[[ TEXT PROVIDED, beginning ]]

I just recently finished a fresh batch of Changa, and had my mind set on this October full moon for a ceremony. This time I would do it right.
I fasted all day (minus a few grapes), mentally prepared myself and once I got home from work I made the necessary preparations. It was about 9 PM.
I sometimes have my girlfriend sit in the room and hold the space for me while I journey, so we both meditated in the dark. I then loaded up an unknown amount of changa in the bong and took a few deep breaths, asking my guides to be with me and help protect me. I remind myself that no matter what happens, I am in control of my space and that if I come across anything negative than I would confront it with love.
My heart is pounding, and I begin. I burn the bowl slow and concentrated. I feel the channel changing, and I decide to rip the rest of it. I take an overly HOT lung-full of smoke and choke hard. I cough for a couple minutes and once I am able to relax my lungs I notice the tryptamine walls and palace, dimly peaking through the darkness behind my closed eyes. Once again I am sadly wafting through the outskirts of hyperspace bliss, weaving my way through hypnogogic Egyptian style figures and all-seeing-eyes…
I begin breathing slowly and calmly, focusing my attention on the present. I use this time to move energy from my body releasing felt blocks. My Kundalini is rushing to my forehead and through my hands, indicating that I am to use them. I am like a puppeteer, pulling strings, directing, regulating my body and spirit. I feel totally locked in - one with the inward and outward breath of the universe.

[[ TEXT PROVIDED, end ]]

--- TASK TO CARRY OUT ---
Reproduce, word for word, the stretch of the ceremony account from "I just recently" through "it with love.". The records that follow are separate material with no connection to the ceremony account.

[[ DATA EXCERPTS, beginning ]]

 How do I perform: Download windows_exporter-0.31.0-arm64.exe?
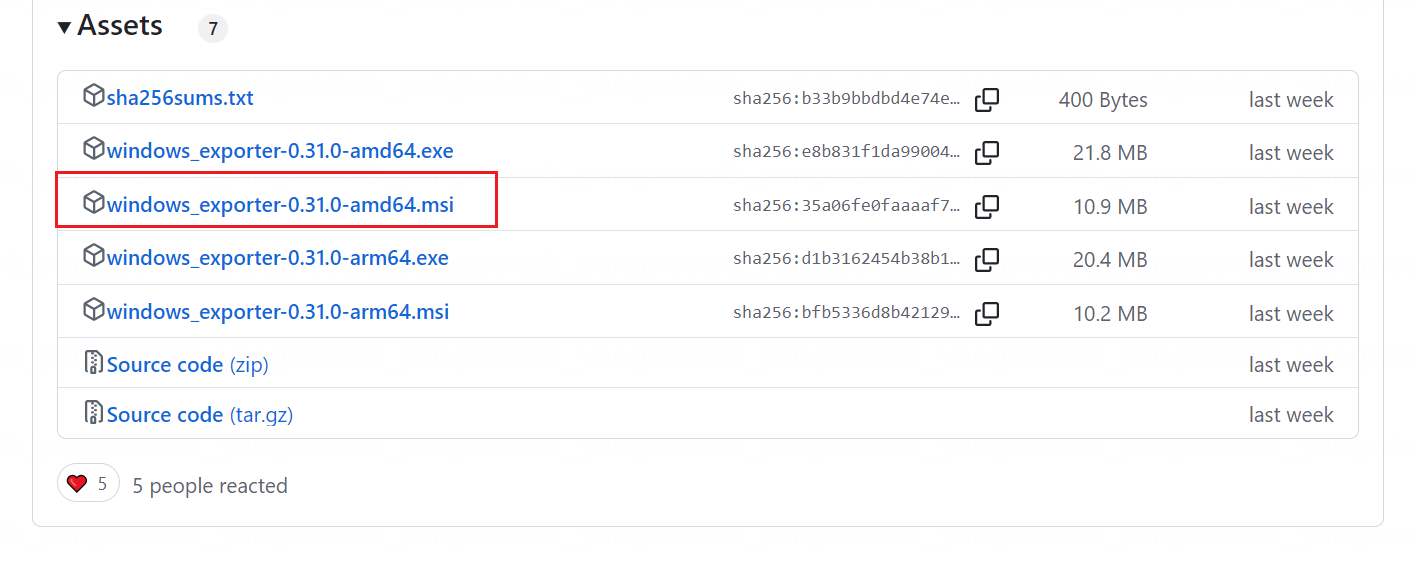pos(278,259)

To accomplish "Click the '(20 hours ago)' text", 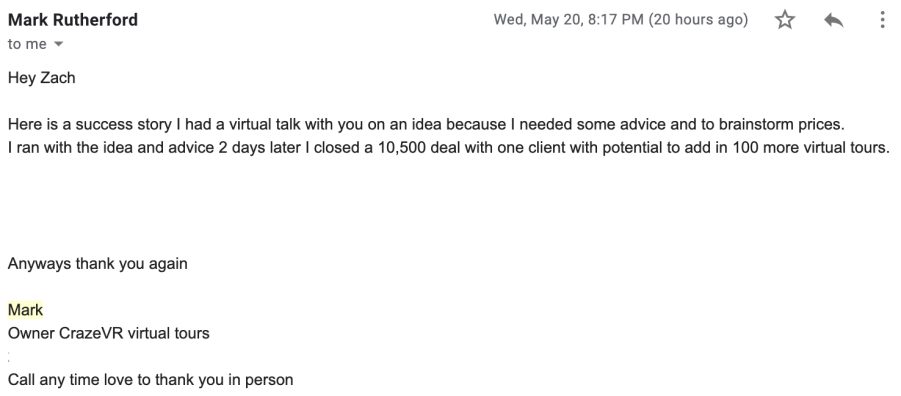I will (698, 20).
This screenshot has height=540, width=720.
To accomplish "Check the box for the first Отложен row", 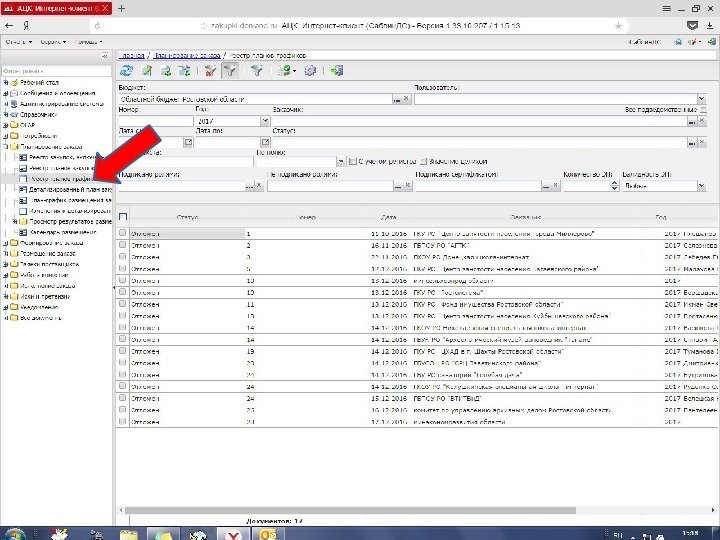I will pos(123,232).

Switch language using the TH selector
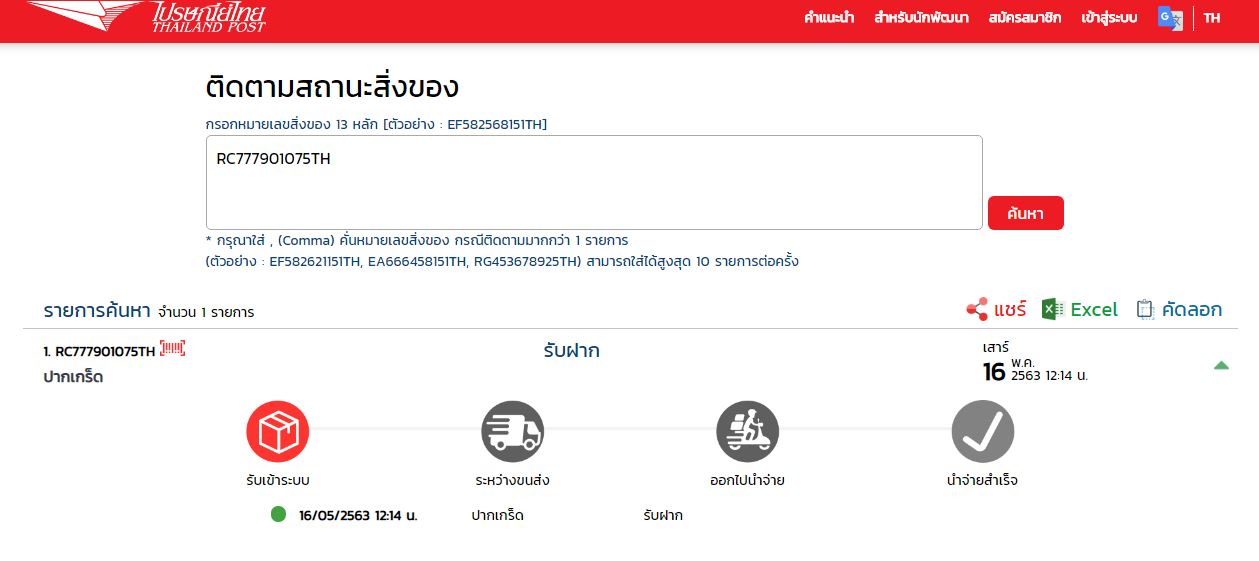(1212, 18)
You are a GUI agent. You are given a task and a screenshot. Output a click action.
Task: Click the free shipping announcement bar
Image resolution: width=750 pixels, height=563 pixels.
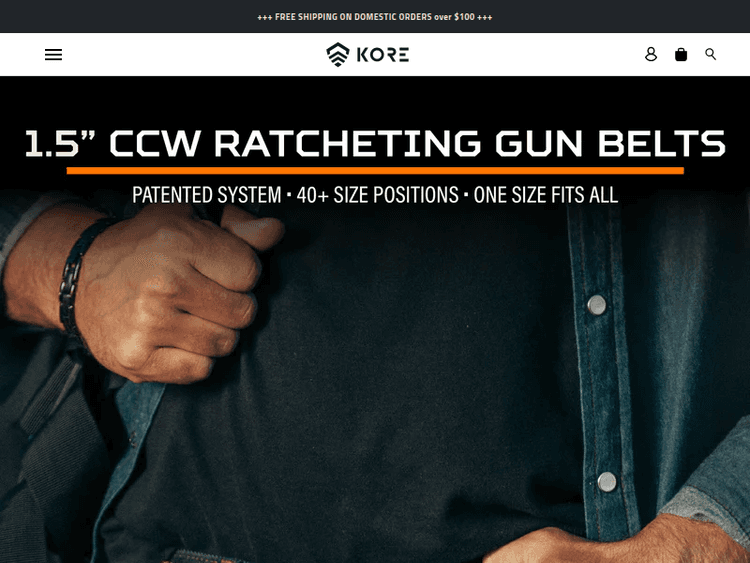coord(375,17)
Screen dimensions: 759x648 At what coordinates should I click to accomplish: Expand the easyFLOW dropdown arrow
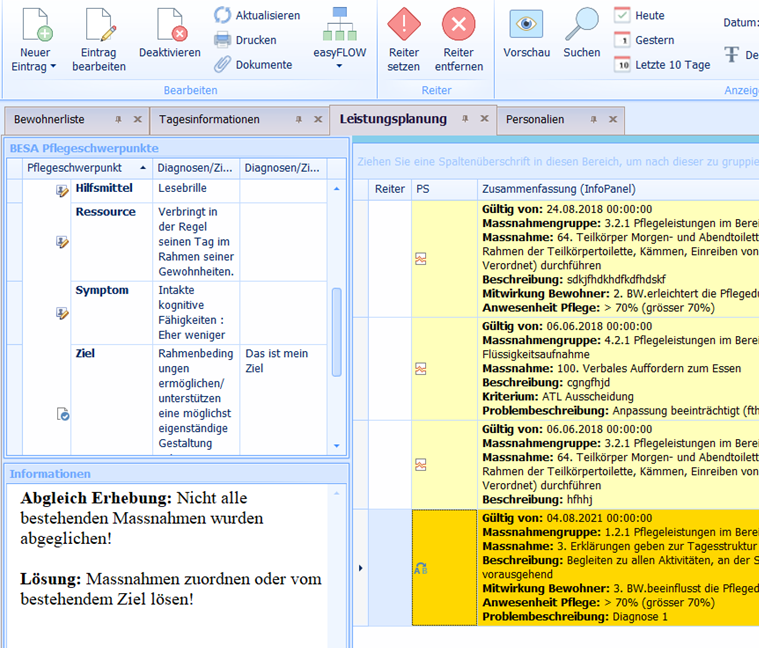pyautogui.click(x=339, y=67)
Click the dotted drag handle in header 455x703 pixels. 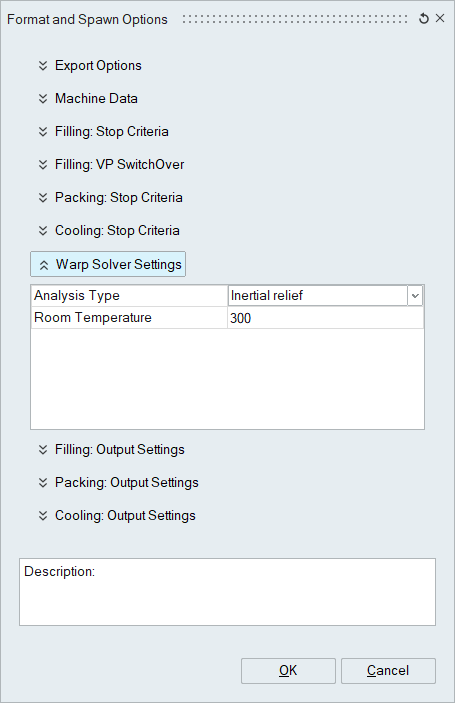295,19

[[ DATA EXCERPTS, end ]]

--- ANSWER TO THIS TASK ---
I just recently finished a fresh batch of Changa, and had my mind set on this October full moon for a ceremony. This time I would do it right.
I fasted all day (minus a few grapes), mentally prepared myself and once I got home from work I made the necessary preparations. It was about 9 PM.
I sometimes have my girlfriend sit in the room and hold the space for me while I journey, so we both meditated in the dark. I then loaded up an unknown amount of changa in the bong and took a few deep breaths, asking my guides to be with me and help protect me. I remind myself that no matter what happens, I am in control of my space and that if I come across anything negative than I would confront it with love.